O pai dá e o pai tira.
Certamente que urge salvar o planeta. Desde sempre. Que maçada a nossa existência e acima de tudo a existência dos outros. E acima de tudo a diferença. E a indiferença também. Que confronto, que agressão aos sentidos (e o cérebro a ficar sem ar).
O ar já esteve tão sujo que, ainda mais com a fome, as pessoas tinham síncopes no meio da rua (foi há pouco tempo). Andavam descalças (e era proibido) mas afinal se pelo menos não estiver frio na verdade isso até faz bem à coluna (ai, as ironias dos paradigmas). Agora está o ar mais limpo, mas não chega, e continuam as crianças a colarem-se às paredes com palavras de ordem.
Constrói, destrói, constrói de novo. O papel do arquitecto é conduzir a água para fora, porque entrar, ela vai entrar sempre.
(Tenho pensamentos que se intrometem enquanto tento rever as histórias que ouvi.)
Um homem de ar macilento e pescoço esguio explica-me que a sua qualidade de vida aumentou e a sua saúde melhorou desde que se tornou vegan. Fico feliz por ele.
Outro homem com ar robusto e pele curtida do sol troça dele e, enquanto leva o guisado à boca, explica que vegetal não puxa carroça. Rio-me. De facto não consigo imaginar que puxe. Imagino até que por entre a honra de respeitar cada animal ao ponto de não o matar não seja fácil conciliar isso com as necessidades do corpo, embora evidentemente seja possível.
Conciliar o transcendente com o terreno não é fácil (e o cérebro sem ar debaixo de água), é um exercício de uma vida inteira (para alguns nem é para uma vida só), mas é, acima de tudo, o caminho de cada um.
(O individualista ou o colectivista.)
O individualista defende de pedra e cal a sua liberdade, a sua livre iniciativa, a sua independência e autonomia (a pedra ergue, a cal queima). A democracia parece ser o sistema perfeito para conciliar e proteger o individualismo (será? Ou não tivemos uma ideia melhor até agora?)
O colectivista defende o bem comum, o enxame, o formigueiro, a estrutura massiva e maciça a progredir num só corpo, numa só mente, ninguém fica para trás (tirando os danos colaterais, isso acontece, é a vida, não é?)
Pelos vistos, os malvados individualistas querem continuar a comer guisado com vacas poluidoras em flatulência excessiva, das quais temos muita pena do sofrimento e morte delas mas, ao mesmo tempo, mais vale elas não serem tantas porque… O planeta é finito. (E alguém disse que éramos oito mil milhões na última contagem de cabeças de gado! Melhor explicar aos miúdos que se colem às paredes e que não tenham filhos!)
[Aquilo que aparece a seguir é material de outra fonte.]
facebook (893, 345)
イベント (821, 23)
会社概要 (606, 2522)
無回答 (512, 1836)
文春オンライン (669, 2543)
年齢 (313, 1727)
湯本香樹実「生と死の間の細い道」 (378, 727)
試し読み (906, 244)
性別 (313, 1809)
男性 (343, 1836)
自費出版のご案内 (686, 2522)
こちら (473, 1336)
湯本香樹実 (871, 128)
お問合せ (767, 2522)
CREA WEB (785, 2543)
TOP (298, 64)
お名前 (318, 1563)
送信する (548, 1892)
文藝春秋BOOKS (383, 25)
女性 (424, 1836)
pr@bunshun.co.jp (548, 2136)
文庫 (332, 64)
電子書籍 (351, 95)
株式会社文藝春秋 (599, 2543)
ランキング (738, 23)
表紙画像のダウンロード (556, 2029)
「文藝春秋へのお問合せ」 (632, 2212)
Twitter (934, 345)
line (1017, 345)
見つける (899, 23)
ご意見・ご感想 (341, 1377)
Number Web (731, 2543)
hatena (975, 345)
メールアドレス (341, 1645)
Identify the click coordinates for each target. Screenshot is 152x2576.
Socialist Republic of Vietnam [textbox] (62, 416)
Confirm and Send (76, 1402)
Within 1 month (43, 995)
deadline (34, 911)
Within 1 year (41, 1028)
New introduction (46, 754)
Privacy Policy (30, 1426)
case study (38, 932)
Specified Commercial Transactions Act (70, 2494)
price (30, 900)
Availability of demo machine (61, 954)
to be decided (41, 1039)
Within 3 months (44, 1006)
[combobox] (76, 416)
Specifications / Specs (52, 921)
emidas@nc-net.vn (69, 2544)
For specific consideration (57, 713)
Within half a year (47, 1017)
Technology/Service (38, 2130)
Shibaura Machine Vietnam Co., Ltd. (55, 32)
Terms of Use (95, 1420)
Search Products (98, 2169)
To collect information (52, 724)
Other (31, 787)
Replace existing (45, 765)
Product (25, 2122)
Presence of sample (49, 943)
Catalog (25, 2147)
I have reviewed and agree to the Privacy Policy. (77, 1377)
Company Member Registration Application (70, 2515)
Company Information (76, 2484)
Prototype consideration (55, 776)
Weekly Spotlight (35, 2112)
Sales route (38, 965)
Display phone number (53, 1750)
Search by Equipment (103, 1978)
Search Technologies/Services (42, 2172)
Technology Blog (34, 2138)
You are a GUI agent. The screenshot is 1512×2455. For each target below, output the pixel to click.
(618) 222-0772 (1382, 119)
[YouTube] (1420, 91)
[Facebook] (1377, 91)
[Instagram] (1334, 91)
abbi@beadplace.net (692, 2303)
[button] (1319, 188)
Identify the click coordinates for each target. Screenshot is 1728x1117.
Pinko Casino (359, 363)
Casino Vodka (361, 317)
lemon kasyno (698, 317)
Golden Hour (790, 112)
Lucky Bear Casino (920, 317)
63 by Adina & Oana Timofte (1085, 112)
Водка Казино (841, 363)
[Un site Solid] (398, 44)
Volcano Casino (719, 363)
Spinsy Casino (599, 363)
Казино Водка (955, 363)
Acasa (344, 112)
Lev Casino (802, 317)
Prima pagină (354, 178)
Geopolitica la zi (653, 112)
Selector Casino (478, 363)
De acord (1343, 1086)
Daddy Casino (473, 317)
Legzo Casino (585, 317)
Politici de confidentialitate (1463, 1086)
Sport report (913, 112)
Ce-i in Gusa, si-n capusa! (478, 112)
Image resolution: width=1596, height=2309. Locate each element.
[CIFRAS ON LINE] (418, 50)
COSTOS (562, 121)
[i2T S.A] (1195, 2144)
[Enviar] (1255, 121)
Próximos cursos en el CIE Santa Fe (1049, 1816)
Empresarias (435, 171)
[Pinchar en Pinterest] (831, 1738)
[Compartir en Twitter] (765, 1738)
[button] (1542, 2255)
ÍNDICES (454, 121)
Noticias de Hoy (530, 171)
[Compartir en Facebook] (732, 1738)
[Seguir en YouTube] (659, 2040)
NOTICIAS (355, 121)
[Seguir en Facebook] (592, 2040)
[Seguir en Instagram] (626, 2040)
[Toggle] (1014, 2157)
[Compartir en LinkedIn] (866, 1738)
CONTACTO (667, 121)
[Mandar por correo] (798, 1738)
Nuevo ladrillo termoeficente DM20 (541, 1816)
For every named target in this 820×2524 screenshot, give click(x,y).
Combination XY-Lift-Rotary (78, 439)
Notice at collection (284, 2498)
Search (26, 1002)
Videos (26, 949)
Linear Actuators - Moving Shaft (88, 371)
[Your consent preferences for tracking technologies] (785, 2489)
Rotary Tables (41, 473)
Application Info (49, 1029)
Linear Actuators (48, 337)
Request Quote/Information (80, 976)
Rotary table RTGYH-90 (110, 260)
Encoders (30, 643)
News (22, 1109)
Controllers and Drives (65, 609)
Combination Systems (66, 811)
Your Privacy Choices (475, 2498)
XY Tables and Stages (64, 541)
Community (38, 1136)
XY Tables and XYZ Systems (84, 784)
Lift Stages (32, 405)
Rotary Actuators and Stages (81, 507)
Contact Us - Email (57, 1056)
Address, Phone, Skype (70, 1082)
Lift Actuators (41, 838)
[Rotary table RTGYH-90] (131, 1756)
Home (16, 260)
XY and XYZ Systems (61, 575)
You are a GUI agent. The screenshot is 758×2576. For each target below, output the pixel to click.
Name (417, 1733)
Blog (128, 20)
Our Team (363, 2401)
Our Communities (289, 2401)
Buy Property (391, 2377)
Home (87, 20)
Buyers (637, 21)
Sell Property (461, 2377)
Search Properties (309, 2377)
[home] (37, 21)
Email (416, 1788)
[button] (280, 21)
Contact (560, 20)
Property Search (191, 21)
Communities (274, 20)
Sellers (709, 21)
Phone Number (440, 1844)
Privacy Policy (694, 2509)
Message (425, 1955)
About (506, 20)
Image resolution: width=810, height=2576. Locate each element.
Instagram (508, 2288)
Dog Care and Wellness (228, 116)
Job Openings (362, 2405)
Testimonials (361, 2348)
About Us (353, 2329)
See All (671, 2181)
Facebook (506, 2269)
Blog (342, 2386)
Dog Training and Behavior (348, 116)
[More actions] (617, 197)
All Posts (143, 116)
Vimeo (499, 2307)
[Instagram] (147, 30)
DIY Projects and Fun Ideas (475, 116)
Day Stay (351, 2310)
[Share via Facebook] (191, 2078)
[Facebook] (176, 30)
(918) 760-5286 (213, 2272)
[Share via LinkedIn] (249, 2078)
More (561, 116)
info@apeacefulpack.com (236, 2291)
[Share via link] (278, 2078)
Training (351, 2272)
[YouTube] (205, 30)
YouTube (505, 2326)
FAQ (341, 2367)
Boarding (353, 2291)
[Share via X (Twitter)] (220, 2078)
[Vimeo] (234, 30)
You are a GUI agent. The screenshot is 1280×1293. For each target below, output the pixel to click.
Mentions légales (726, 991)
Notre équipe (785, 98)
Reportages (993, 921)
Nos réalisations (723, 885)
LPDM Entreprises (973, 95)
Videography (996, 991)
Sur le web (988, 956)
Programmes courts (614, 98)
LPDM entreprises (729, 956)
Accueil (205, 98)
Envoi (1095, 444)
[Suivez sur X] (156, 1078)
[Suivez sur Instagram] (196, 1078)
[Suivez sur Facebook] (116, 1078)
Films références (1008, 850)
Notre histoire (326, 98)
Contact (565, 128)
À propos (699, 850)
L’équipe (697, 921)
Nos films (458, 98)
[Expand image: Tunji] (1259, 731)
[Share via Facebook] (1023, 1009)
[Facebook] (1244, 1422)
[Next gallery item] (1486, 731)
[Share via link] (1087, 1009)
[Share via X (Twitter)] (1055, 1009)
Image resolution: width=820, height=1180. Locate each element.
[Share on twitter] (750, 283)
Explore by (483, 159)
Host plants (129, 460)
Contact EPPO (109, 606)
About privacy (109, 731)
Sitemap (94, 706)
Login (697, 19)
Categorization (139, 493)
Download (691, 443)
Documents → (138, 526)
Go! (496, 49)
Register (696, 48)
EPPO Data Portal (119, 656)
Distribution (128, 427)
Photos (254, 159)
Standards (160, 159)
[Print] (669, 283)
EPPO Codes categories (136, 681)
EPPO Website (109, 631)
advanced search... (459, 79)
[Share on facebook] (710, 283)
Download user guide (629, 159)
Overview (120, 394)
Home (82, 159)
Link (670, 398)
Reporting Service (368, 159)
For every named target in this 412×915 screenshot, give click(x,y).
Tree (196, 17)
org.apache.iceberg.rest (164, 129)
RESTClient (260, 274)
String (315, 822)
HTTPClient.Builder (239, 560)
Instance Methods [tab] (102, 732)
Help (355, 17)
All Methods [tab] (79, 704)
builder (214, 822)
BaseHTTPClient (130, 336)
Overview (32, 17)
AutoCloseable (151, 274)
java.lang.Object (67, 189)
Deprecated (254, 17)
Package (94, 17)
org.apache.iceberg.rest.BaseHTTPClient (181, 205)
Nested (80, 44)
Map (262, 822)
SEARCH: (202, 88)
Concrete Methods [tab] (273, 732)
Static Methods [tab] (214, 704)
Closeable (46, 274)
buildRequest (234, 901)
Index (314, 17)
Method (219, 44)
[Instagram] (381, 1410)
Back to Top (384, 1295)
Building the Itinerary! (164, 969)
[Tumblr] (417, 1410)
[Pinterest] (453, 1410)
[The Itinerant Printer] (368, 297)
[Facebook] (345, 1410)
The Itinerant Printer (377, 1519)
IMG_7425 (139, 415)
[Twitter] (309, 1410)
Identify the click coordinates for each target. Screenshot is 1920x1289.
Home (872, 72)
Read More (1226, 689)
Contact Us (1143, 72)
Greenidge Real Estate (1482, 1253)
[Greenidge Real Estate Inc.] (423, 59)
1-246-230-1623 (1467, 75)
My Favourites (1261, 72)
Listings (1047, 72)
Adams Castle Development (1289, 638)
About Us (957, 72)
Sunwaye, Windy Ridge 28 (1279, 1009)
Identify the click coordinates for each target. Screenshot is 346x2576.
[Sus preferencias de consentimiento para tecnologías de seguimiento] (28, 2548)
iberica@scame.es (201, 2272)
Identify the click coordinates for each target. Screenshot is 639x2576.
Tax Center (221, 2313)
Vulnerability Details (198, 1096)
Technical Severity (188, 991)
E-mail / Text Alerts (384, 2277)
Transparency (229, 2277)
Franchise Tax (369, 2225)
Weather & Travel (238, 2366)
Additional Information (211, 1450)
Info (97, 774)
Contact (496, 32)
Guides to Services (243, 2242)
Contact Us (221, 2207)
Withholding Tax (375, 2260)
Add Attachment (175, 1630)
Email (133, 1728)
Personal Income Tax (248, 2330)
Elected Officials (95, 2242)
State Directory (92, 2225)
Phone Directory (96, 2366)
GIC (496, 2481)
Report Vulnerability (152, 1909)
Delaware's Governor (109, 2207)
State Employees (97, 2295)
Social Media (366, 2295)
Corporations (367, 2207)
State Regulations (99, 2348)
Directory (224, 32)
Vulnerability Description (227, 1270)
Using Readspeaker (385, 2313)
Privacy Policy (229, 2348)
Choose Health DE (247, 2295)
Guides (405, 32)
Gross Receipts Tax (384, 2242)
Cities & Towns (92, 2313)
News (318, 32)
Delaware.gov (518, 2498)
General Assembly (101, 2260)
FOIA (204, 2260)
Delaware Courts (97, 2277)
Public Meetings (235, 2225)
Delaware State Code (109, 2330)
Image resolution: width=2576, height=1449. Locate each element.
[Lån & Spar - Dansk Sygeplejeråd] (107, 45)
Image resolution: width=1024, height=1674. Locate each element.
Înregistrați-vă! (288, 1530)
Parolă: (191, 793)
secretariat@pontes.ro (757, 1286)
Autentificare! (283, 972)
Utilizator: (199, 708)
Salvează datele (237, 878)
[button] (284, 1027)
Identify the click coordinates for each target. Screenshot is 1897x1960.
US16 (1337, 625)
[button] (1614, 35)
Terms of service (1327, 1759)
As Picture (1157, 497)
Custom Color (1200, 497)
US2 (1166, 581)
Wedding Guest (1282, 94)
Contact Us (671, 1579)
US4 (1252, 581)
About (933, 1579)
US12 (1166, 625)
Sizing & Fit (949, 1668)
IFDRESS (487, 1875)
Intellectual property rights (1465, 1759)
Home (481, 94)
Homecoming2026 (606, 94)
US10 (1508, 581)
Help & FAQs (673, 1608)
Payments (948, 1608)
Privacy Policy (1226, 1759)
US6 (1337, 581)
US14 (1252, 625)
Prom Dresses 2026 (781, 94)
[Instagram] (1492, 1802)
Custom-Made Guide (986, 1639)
Pelos vistos também, os malvados colectivistas querem obrigar-nos a todos a comer alface e farinha de larvas, mas é pelo bem do planeta, e porque coitadinhos dos animais. E a acção de cada um importa! (Curioso, parecem um individualista neste ponto…)
E como disse o Herman neste momento “eu, é mais bolos.”
A mãe cria e a mãe morre.
Eu quero saber porque é que se está a morrer mais no mundo. Agradecia que permitissem cavar essa verdade em vez de cavar o buraco entre especulações. Eu não quero contar histórias, quero ouvir.
Alguém informe por favor os Tribunais e todos os Jornalistas, que nós os comuns não queremos ideologias, só gostávamos que, para variar, por entre a dureza da bucha, nos dissessem a verdade.